Нехватка и избыток не прилаживаются здесь друг к другу, но каждое продолжает петь на свой лад — так что «перворазличие» изображается все же скорее как разлаженность, нежели слаженность — удача порождает тоску, тоска продлевает удачу (по Хайдеггеру, «лад есть кружение, кружения бытия и сущего друг вокруг друга» 10; [19] кружит хищная птица вокруг добычи, кружит любящий подле возлюбленного, кружат друг вокруг друга опытные воины, вступившие в поединок; и разве возможна от начала и до конца нейтральная интонация при оглашении этого кружения, разговор о «различии как таковом», безразлично к тому, что именно различается?).

Как здесь не вспомнить Безымянного Поэта из «Козлиной песни» Константина Вагинова, который, перед тем как пустить себе пулю в висок, зачем-то сосал дуло револьвера; и еще других — как гораздо более именитых мастеров отливать пули, так и вовсе безвестных «поэтов по жизни», чаявших оседлать эту «крупную муху», чтобы ткать свой узор по ту сторону удач и печалей.

Примечания
  • [1] См.: Нанси Ж.-Л. О со-бытии // Философия Мартина Хайдеггера и современность. М., 1991. С. 95.

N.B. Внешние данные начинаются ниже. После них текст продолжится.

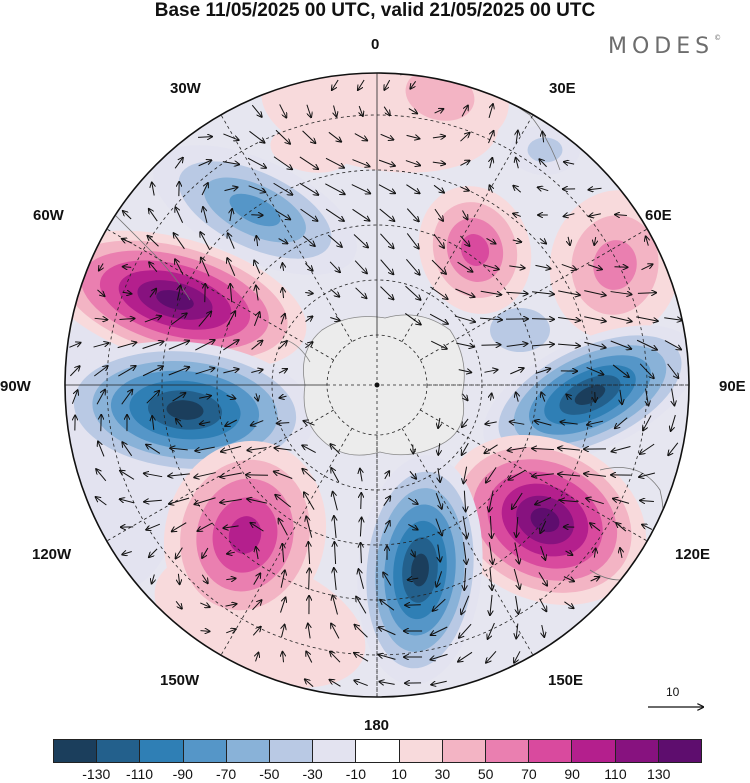 The width and height of the screenshot is (750, 783). I want to click on colorbar-tick-label: -30, so click(312, 774).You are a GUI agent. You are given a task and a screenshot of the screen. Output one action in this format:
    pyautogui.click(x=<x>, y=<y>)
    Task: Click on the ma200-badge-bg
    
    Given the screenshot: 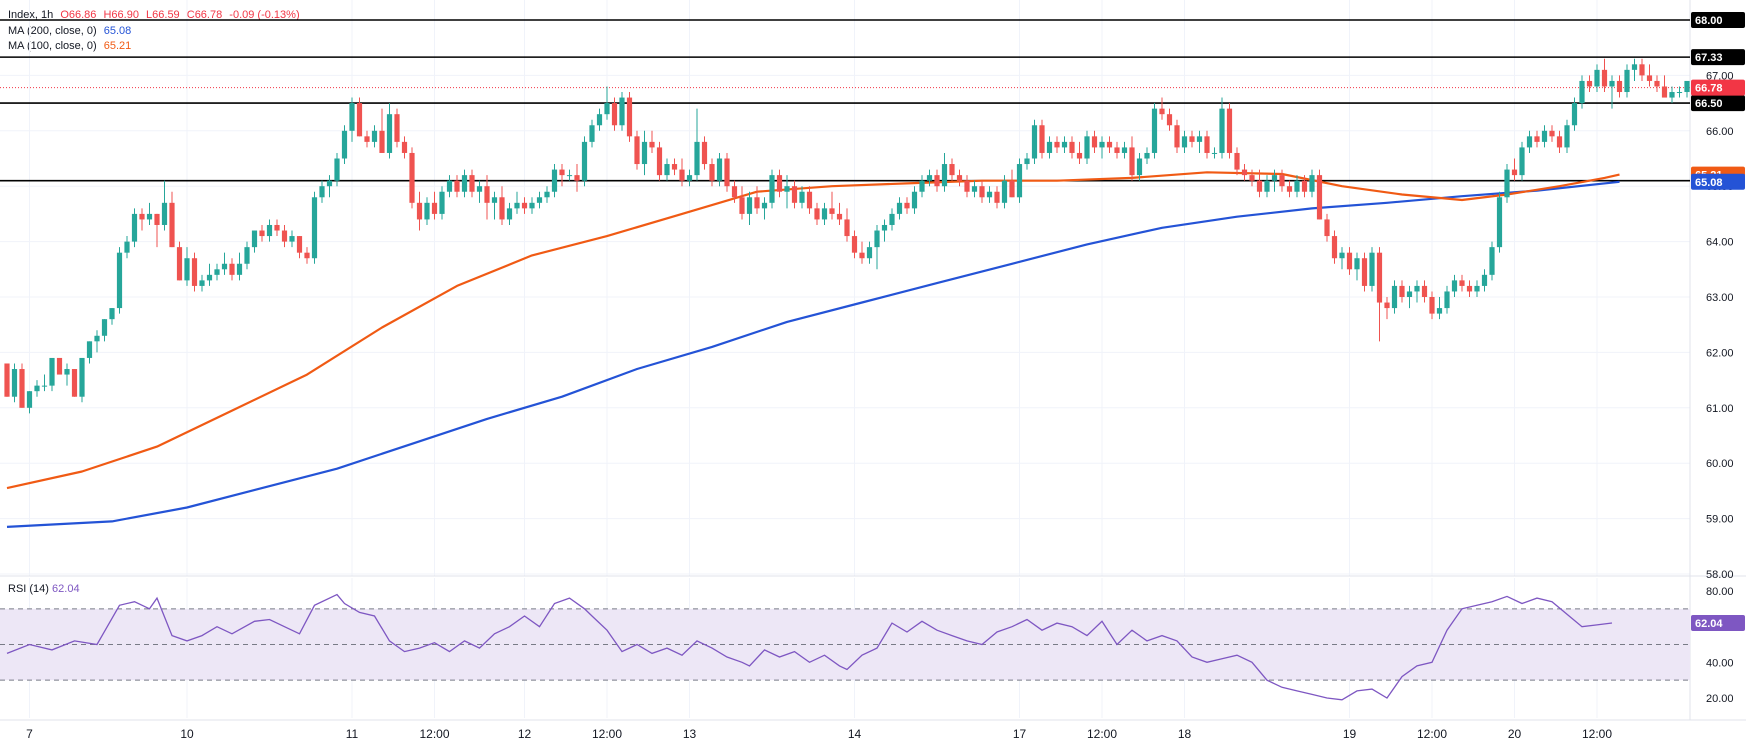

  • [2] Желая спровоцировать читательский, а возможно, и издательский интерес, я буду использовать для цитирования полную версию того текста, фрагменты которого публикуются в этом номере.
  • [3] Хотя что именно, каждый узнает про себя — опыт экзистенции имеет беспримерный характер (см.: Горичева Т., Иванов Н., Орлов Д., Секацкий А. Ужас реального. СПб., 2003. С. 140).
  • [4] Конечно, никто не забыл о «парадоксе лжеца» — разумеется, истина абсолютна, ложь — относительна, бытие — есть, небытие — не есть, и т. п. Речь идет не о формальном оспаривании этого положения, но, если угодно, о содержании тех переживаний, которые имеют место вследствие этого неоспоримого положения.
  • [5] Блох Э. Тюбингенское введение в философию. Екатеринбург, 1997. С. 354.
  • [6] Деррида Ж. Эссе об имени. М., СПб., 1998. С. 94.
  • [7] Там же, с. 101.
  • [8] Цит. по: Эткинд А. Эрос невозможного. История психоанализа в России. СПб., 1993. С. 33.
  • [9] Рильке Р.-М. Дуинские элегии. Элегия четвертая. В пер. В. Микушевича.
  • [10] Хайдеггер М. Тождество и различие. М., 1997. С. 55.